Добавить в цитаты Настройки чтения

Страница 13 из 75

Так говорила Мария-Каролина в тихие вечерние часы, оставаясь наедине с Эммой. Тогда она была вся — женщина, вся — открытость и преданность. С материнской заботой она строила планы будущего своих семи детей, которые остались у нее из восемнадцати и которым при скромном состоянии семьи могло достаться лишь скудное наследство, жаловалась, стыдясь и гневясь, на низкие страстишки короля, оскорбляющие чувство образованной женщины и королевы. С тоской вспоминала о немногих часах счастья, которые достались ей в нищенском холоде брака по расчету. Когда-то она любила молодого князя Караманико. Той королевской любовью, уделом которой в те времена была только гибель. И принесла возлюбленного в жертву непреложным требованиям государства. Как и себя приносила в жертву — ежедневно и ежечасно…

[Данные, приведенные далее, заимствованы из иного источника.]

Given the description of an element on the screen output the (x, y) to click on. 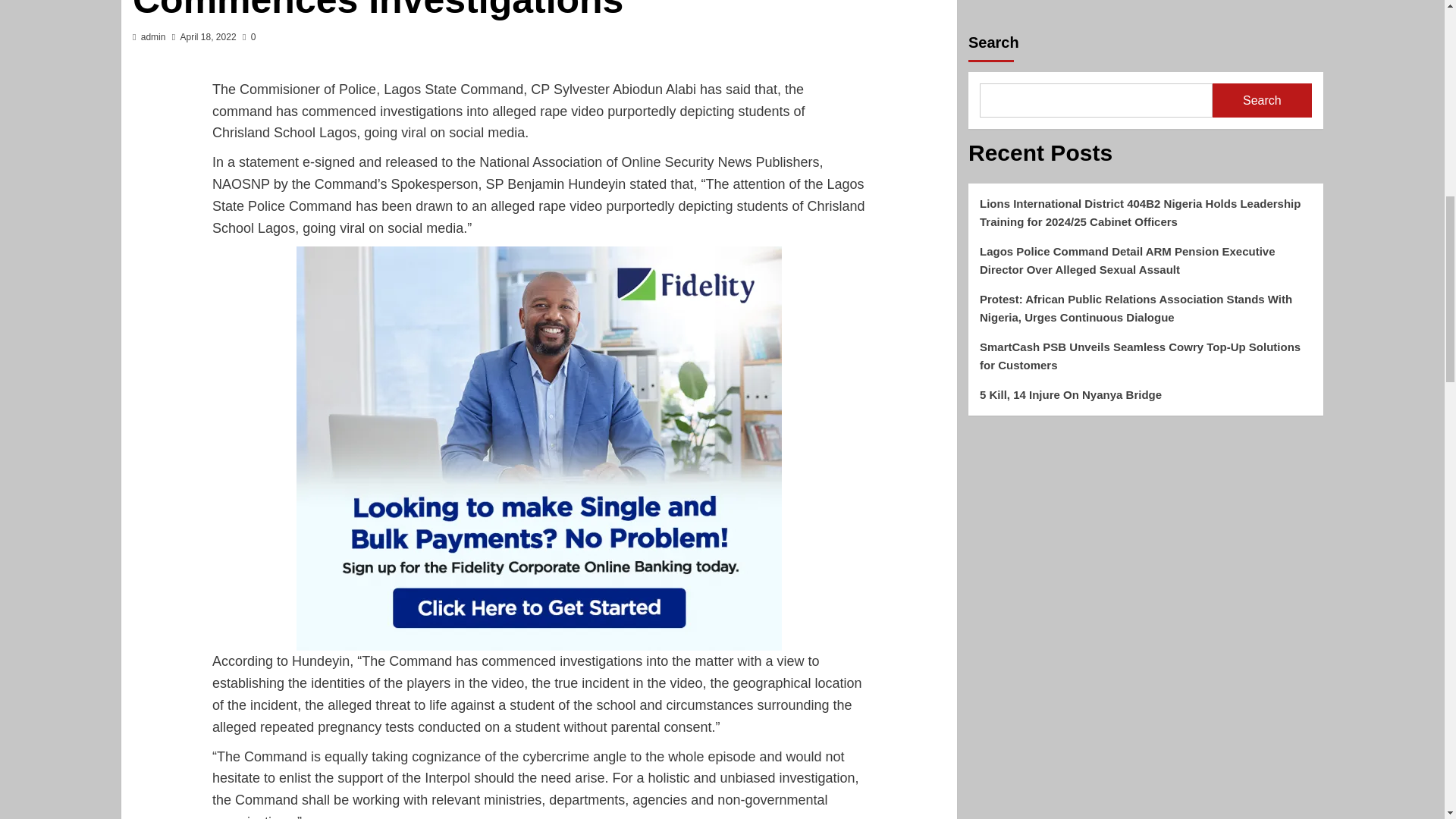
April 18, 2022 (207, 36)
0 (249, 36)
admin (153, 36)
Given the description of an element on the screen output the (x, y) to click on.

При воспоминании об этой короткой весне ее сердца на волевом лице Марии-Каролины появлялся слабый свет, а утолщенная нижняя губа — наследие дома Габсбургов — дрожала, голос был глуховат. И Эмме чудилось, что от усталых слов веет пряным ароматом увядших роз.

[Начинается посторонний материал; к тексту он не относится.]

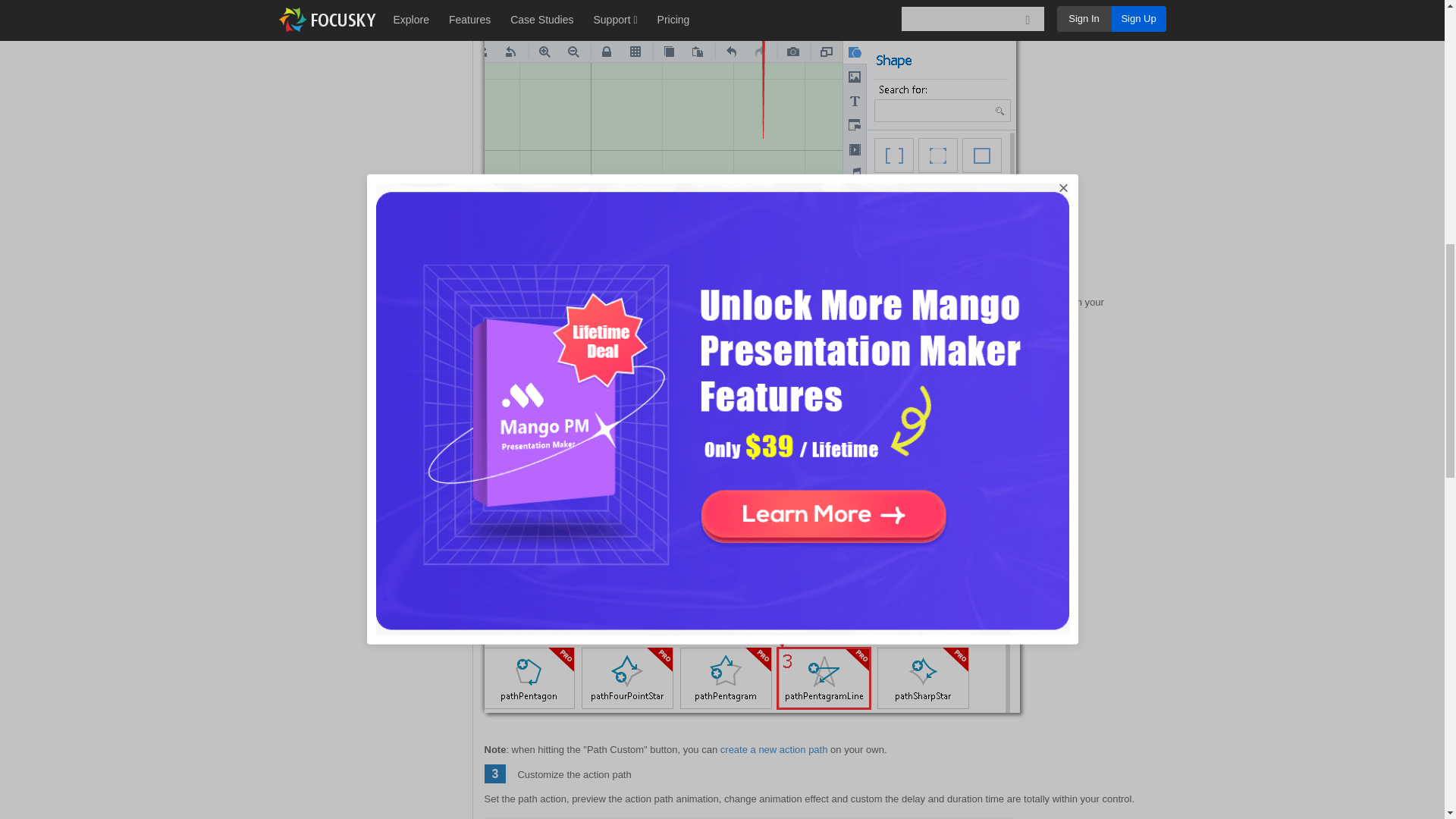
create a new action path (774, 749)
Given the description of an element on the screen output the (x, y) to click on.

Шестнадцатого октября голова Марии-Антуанетты упала под ножом гильотины. Через пять дней сэр Уильям через курьера получил известие об этом.

Никто не мог решиться сообщить королеве о судьбе сестры, которую она боготворила. Фердинанд трусливо бежал в один из своих охотничьих домиков, предоставив все премьер-министру. Сэр Джон Актон предпочел укрыться за спиной сэра Уильяма, получившего это известие. А сэр Уильям заранее содрогался, вспоминая о внезапных взрывах гнева Марии-Каролины. Он воззвал к Эмме, едва ли не умоляя ее о помощи. Та согласилась, бросив на «улыбающегося философа» насмешливый взгляд. Но когда вечером она сидела против ничего не подозревавшей подруги, которая с любовью выбрала самые роскошные фрукты из стоящей перед ней вазы и начала собственноручно чистить их для нее, у Эммы стало тяжело на сердце. Ей предстояло нанести несчастной, и так уже согнувшейся под гнетом собственной жизни, новый удар, который глубоко потрясет ее. Она, пряча страх, взялась за дело, окольными путями постепенно приближаясь к своей цели И всякий раз отступала со страхом от решающего слова.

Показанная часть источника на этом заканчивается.